The Aged Care Workforce Industry Council (ACWIC) has vocalised their support for further pay rises for aged care workers to the Fair Work Commission (FWC) work value case.
ACWIC described further pay rises as a critical step to alleviating the critical workforce crisis affecting the delivery of high-quality aged care services.
The push for additional pay increases follows the FWC awarding an interim 15% pay rise late last year after ACWIC, health unions, aged care providers and older people contributed to the sector’s consensus statement on the value of those working in aged care.
Since the interim pay increase was announced, the Government announced it would slowly roll out the increase over 18 months.
Now, health unions and ACWIC are pushing for the interim 15% raise, which they believe is not enough, to be closer to 25%.
ACWIC Chair, Libby Lyons, said that fair pay for all aged care workers is fundamental to quashing the sector’s workforce shortages and attracting and retaining workers to provide quality care for older Australians.
Outside of direct carers, ACWIC believes the pay increases need to reward all staff that contribute to person-centred care which includes kitchen, laundry, recreation activities and administrative staff.
“This is about the provision of person-centred care that meets the expectations of our community,” she explained.
“It is not possible to provide the kind of care we want and in fact need for our parents, our partner, or ourselves, if we do not recognise, in financial terms, the value of the work that is delivered by the broad suite of these essential workers.
“We are experiencing a workforce crisis in aged care.
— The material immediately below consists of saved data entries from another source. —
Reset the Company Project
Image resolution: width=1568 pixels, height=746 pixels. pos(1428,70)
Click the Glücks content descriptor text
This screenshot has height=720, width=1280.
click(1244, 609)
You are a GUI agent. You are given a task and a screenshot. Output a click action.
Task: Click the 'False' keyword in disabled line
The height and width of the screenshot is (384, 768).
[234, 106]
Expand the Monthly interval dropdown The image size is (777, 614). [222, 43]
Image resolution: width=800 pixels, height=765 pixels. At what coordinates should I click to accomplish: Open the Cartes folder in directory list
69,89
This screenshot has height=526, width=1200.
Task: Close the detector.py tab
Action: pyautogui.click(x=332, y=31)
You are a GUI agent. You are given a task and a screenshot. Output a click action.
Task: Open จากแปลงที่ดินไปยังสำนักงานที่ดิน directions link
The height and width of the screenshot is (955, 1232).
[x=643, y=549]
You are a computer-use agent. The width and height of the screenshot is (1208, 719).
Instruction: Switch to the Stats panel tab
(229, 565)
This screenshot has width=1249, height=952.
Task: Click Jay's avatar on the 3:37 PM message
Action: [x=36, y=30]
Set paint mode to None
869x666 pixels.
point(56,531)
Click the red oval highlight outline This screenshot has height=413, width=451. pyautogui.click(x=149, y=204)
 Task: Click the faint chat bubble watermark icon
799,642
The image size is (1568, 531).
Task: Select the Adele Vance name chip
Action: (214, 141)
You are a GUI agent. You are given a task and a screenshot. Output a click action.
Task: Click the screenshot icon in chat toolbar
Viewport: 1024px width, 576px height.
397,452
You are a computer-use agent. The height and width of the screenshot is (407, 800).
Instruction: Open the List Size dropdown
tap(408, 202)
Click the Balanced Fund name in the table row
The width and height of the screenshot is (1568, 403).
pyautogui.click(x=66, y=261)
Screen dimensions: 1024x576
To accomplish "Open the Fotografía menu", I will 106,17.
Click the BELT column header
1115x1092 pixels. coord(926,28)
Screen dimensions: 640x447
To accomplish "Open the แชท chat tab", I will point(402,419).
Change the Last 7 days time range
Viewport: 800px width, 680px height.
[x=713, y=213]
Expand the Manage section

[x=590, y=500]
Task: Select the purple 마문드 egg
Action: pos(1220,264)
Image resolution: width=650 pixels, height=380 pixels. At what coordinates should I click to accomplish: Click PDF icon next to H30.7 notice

Many aged care workers are struggling to make ends meet and are likely to consider leaving if wages and other conditions do not improve.”
ACWIC’s Interim Chief Executive Officer (CEO), Sarah McLelland, said aged care workers deserve to be justly rewarded for the important work they do on behalf of the community and be adequately paid to keep up with rising inflation and cost of living rates.
“Any pay increase must recognise the valuable role aged care workers play in our community,” Ms McLelland said.
“People are living longer, and workers are now dealing with more people who have dementia and other conditions that require a higher level of care.
“We understand the challenges and costs to providers of implementing a pay rise, but we also acknowledge the increasing cost of living for all Australians, particularly aged care workers, many of whom are struggling to make ends meet with ever-increasing inflation and interest rates.”
Ms Lyons said that ACWIC also supported the recent changes to the Fair Work Act and submissions to the FWC that support the elimination of gender-based wage discrimination given that aged care remains a highly feminised sector.
“Improving wages in sectors that have historically undervalued women’s work will help to narrow the gender pay gap,” said Ms Lyons.